Performance Profile Creator arguments

Table 1. Performance Profile Creator arguments
ArgumentDescription

disable-ht

Disable hyperthreading.

Possible values: true or false.

Default: false.

If this argument is set to true you should not disable hyperthreading in the BIOS. Disabling hyperthreading is accomplished with a kernel command line argument.

info

This captures cluster information and is used in discovery mode only. Discovery mode also requires the must-gather-dir-path argument. If any other arguments are set they are ignored.

Possible values:

  • log

  • JSON

    These options define the output format with the JSON format being reserved for debugging.

Default: log.

mcp-name

MCP name for example worker-cnf corresponding to the target machines. This parameter is required.

must-gather-dir-path

Must gather directory path. This parameter is required.
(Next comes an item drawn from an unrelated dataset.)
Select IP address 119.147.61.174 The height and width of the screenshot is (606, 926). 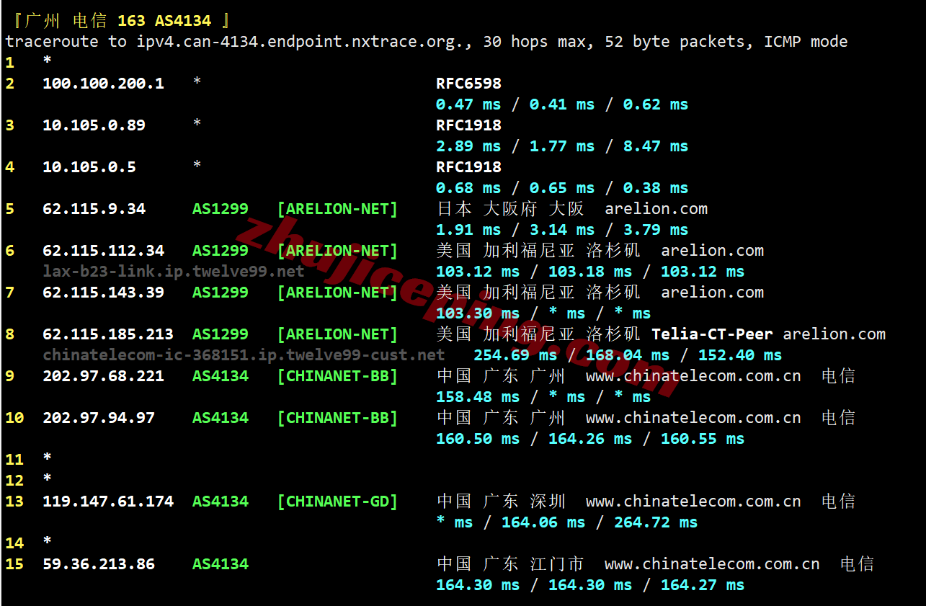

When the user runs the tool with the wrapper script must-gather is supplied by the script itself and the user must not specify it.

offlined-cpu-count

Number of offlined CPUs.

This must be a natural number greater than 0. If not enough logical processors are offlined then error messages are logged. The messages are:

  1. Error: failed to compute the reserved and isolated CPUs: please ensure that reserved-cpu-count plus offlined-cpu-count should be in the range [0,1]
  1. Error: failed to compute the reserved and isolated CPUs: please specify the offlined CPU count in the range [0,1]

power-consumption-mode

The power consumption mode.

Possible values:

  • default: CPU partitioning with enabled power management and basic low-latency.

  • low-latency: Enhanced measures to improve latency figures.

  • ultra-low-latency: Priority given to optimal latency, at the expense of power management.

Default: default.

profile-name

Name of the performance profile to create. Default: performance.

reserved-cpu-count

Number of reserved CPUs. This parameter is required.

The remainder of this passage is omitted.